An international group of scientists at the Deep Carbon Observatory (DCO) announced on Monday that part of the Earth's methane that until now was thought to have a biological origin actually has a mineral origin and is used as food by microbes living at great depths below ground.

The investigation added more elements to the theory that life on Earth may have originated deep within the planet and not on the surface, thanks to the chemical generation of methane.

Until relatively recently, the scientific community had assumed that hydrocarbons at great depths below the Earth's surface had formed organically; that is, they had come from living things like plants or animals buried for millennia.
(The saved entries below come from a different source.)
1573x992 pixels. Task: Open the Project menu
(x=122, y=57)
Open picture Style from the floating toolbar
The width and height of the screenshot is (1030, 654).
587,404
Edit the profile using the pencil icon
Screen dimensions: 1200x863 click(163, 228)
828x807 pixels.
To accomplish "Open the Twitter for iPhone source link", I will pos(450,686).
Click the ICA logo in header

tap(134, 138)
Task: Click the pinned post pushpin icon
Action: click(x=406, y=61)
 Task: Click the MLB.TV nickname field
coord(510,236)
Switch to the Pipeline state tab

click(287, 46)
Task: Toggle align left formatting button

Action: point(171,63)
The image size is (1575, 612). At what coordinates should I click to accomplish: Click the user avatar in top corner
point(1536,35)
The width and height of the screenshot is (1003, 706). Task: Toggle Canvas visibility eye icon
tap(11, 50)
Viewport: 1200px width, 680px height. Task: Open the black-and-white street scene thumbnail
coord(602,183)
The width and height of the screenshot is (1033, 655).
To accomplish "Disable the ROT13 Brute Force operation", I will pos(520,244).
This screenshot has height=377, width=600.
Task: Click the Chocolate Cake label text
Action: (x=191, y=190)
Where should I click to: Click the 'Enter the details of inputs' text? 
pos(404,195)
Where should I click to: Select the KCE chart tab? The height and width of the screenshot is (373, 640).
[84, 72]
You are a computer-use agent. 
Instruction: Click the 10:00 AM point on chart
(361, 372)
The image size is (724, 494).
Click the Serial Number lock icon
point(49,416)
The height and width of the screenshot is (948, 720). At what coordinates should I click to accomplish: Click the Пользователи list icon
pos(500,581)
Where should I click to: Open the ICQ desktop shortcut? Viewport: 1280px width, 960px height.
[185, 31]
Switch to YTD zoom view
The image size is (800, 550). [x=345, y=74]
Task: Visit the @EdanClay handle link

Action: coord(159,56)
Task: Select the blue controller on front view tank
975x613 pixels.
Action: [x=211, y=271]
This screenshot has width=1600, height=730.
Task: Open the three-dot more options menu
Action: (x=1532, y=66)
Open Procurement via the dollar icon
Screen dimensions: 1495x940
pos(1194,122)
But over the past 10 years, the DCO scientists have been pursuing a project to study the carbon that exists at great depths within the Earth and that work has begun to explain the formation of hydrocarbons such as methane via abiotic processes, meaning as a result of chemical reactions among minerals and not in a biological way.

Under normal conditions of temperature and pressure, methane - the chemical formula for which is CH4; that is, one carbon atom and four hydrogen atoms - is a colorless and odorless greenhouse gas.

Dr. Isabelle Daniel, one of the scientists from the Claude Bernard Lyon 1 University in Lyon, France, told EFE that the research made public on Monday was aimed at understanding more precisely the way in which "nature produces carbon without the intervention of life, and how much abiotic carbon and methane produced in this way there is on the Earth."

"Right now we don't know the amount of existing methane created in these ways and that is important," Daniel added.

The scientific community is now closer to establishing the amount of abiotic methane on Earth thanks to new instruments and techniques developed in recent years and used by the DCO researchers, Dr. Edward Young, with the University of California Los Angeles (UCLA), told EFE.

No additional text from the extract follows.